Teve também a cléo, irmã dele, muito bonita e atormentada na mesma medida. Eu, que era raspa de tacho, uns quinze anos mais nova do que eles, era fascinada por ela. Estávamos em pleno anos 70. Ela se vestia com longos kaftas bordados, coloridos. Nos olhos, delineadores de todas as cores e cílios postiços.

Um dia ela entrou no banheirão, sim minha casa tem um banheirão todo de mármore, com box redondo para o chuveiro, banheira, pia e vaso sanitários pretos e azulejos cor-de-rosa. pois bem, cléo não saía daquele banheiro e eu espiando pelo buraco da fechadura, abraçada na minha boneca. até que ela abriu a porta chorando dizendo que ia morrer. tinha cortado os pulsos.
desci correndo para chamar a minha mãe.

alvoroço. corre-corre. depois veio a notícia que a cleo estava bem. ufa! a minha musa sobrevivera à sua loucura. mas não por muito tempo. morreu cedo a cleo, aos 44 anos, de um aneurisma.

empacotadora na sears

rua barão de tefé. perdizes ou água branca. ao lado do parque antártica e na rua da antiga sears, onde arranjei meu primeiro emprego. fui empacotadora na seção de brinquedos na época do natal. o dinheiro que juntei, usei nas férias em Águas de São Pedro e trouxe presentes para todos em casa.

no começo não sabia fazer pacotes muito bem. a minha canhotice me atrapalhava. mas as senhoras consumidoras eram boas comigo, me ajudavam. no final do mês eu já estava craque. comecei até a inventar laçarotes. meus pacotes ficaram lindos.

rua barão de tefé. perdizes. minha mãe morou lá 40 anos. até que um dia, um ladrão acabou com seu castelo e ela, rainha que era, começou a murchar. arrancaram a página do 'feliz para sempre'.

onde foram parar as minhas bonecas?

hoje eu acordei com a memória imensa. uma fenda de lembranças que correram feito rio caudaloso. a rua onde morava com meus pais virou comercial. todas as casas - da dona adélia, da dona maria tereza, da lúcia, viraram restaurantes. a da minha mãe também está prestes a virar.
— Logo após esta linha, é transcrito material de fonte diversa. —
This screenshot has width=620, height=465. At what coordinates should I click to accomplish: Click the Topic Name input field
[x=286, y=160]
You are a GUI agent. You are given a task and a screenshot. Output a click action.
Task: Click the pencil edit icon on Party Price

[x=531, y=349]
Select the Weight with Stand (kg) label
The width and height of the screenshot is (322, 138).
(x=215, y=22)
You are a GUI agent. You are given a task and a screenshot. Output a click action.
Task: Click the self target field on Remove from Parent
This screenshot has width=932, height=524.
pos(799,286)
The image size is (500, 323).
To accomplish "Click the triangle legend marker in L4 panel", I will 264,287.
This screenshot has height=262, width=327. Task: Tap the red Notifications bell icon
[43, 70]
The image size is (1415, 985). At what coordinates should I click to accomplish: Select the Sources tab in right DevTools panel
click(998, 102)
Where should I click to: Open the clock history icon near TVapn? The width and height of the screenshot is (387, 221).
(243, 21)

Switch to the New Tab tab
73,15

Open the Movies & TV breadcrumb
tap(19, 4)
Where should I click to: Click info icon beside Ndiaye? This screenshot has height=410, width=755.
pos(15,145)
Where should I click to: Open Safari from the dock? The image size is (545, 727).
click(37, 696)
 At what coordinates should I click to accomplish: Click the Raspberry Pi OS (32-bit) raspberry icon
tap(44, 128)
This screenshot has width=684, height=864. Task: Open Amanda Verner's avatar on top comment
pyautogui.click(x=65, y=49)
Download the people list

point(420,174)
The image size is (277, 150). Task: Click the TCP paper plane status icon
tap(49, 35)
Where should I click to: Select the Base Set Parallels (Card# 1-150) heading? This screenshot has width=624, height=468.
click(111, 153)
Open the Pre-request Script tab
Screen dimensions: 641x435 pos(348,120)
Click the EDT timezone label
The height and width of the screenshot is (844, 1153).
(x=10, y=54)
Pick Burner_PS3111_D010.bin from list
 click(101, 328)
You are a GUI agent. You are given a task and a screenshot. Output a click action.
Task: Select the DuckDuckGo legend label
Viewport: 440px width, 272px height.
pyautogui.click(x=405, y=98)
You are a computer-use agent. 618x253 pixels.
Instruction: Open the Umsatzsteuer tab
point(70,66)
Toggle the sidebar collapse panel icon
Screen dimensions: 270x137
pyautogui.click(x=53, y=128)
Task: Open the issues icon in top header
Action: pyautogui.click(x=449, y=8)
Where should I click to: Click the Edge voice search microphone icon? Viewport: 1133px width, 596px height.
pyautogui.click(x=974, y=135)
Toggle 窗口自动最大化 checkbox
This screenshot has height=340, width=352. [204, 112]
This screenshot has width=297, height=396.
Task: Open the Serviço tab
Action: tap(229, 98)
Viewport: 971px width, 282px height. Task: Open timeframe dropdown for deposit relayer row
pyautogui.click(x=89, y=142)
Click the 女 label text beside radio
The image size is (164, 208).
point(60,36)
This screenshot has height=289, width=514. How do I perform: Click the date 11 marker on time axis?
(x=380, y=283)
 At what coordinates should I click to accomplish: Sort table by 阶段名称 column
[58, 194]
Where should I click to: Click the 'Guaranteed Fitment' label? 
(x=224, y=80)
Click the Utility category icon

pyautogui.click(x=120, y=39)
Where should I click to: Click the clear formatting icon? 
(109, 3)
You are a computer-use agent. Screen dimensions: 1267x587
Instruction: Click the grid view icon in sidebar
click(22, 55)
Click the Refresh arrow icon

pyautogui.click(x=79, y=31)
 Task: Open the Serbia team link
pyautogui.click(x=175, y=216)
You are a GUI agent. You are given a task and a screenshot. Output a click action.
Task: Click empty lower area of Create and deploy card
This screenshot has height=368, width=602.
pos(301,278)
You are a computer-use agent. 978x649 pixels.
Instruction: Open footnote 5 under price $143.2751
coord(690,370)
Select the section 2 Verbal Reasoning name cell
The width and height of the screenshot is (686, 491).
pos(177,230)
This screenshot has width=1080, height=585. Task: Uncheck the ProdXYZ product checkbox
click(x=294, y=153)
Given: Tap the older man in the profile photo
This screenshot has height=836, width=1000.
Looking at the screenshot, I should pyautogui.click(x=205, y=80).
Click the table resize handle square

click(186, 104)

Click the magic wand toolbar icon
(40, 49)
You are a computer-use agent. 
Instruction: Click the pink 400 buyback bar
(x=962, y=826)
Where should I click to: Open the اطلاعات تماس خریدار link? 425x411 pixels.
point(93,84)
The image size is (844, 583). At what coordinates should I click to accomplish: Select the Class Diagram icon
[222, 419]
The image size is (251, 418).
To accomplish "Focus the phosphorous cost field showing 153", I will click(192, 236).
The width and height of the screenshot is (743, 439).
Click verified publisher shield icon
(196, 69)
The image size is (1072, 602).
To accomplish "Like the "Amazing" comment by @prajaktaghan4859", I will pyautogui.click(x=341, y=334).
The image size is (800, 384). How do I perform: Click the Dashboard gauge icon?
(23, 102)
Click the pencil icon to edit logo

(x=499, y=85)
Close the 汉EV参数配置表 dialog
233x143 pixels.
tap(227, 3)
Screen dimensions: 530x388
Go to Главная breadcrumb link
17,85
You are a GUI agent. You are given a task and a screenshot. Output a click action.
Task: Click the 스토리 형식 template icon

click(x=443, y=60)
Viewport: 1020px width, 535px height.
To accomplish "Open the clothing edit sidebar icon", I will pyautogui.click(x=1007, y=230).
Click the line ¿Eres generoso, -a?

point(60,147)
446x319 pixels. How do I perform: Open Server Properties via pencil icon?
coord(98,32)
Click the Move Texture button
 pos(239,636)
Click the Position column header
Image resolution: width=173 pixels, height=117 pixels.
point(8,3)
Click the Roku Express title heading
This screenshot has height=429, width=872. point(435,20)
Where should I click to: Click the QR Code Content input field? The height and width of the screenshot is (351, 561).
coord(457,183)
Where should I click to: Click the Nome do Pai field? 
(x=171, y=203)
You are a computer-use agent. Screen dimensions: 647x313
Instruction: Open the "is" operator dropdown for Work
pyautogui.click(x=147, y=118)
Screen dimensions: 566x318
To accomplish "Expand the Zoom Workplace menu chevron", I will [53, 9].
antes de alugar para esse novo inquilino eu fui ver a casa. fazia uns 7 anos que eu não pisava por lá.fui numa quarta-feira hora do almoço com o Sérgio e encontramos os dois corretores.

eles estavam com as chaves, entregues pelo antigo inquilino. é engraçado você não ter as chaves da sua própria casa. abriram o portão e entramos com o carro. de cara, eu vi as memórias em fila. as tantas pessoas que moraram lá, a minha mãe em seu atelier de costura, as empregadas desfilando seus afazeres, eu brincando de música com as panelas e de professora com as bonecas. existem tantas vidas em uma mesma vida.